§ What you will do:
The copy you print must match the listing exactly, with its pictures removed.

START Data to use

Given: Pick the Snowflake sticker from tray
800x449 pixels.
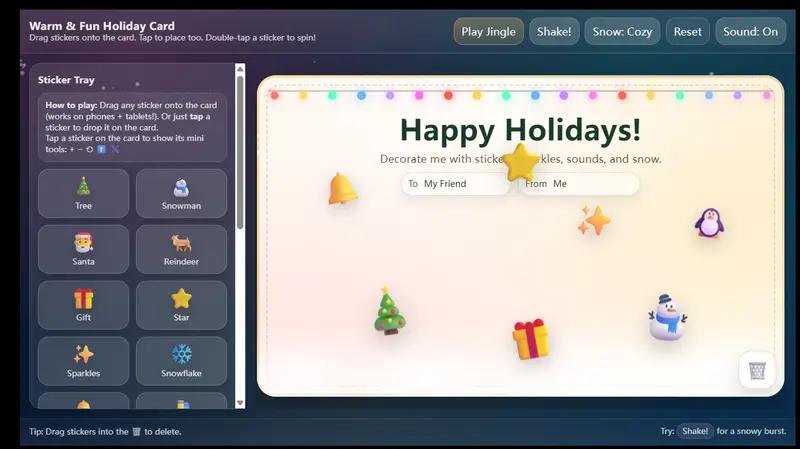Looking at the screenshot, I should [181, 361].
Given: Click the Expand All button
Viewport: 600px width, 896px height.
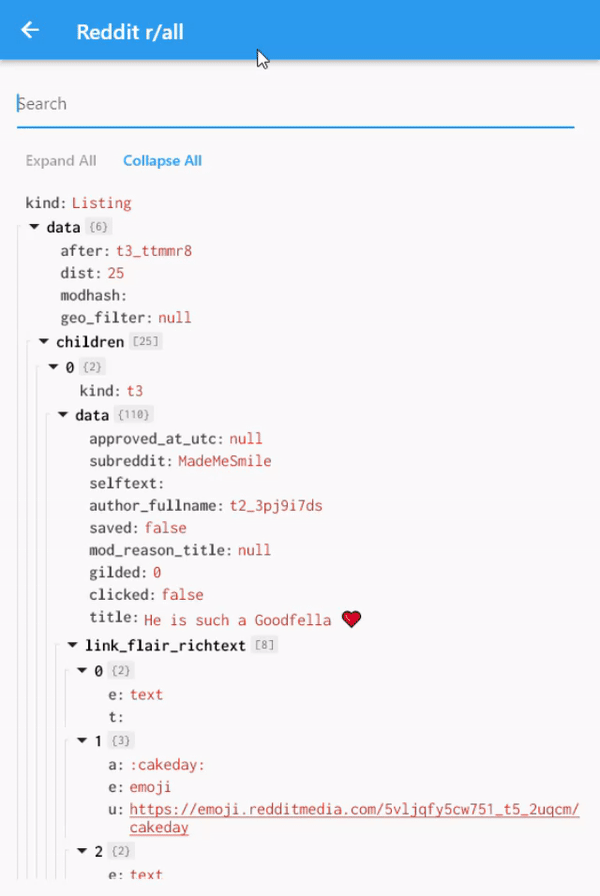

END Data to use

§ Response area:
Given: Pick the Snowflake sticker from tray
800x449 pixels.
Looking at the screenshot, I should [181, 361].
Given: Click the Expand All button
Viewport: 600px width, 896px height.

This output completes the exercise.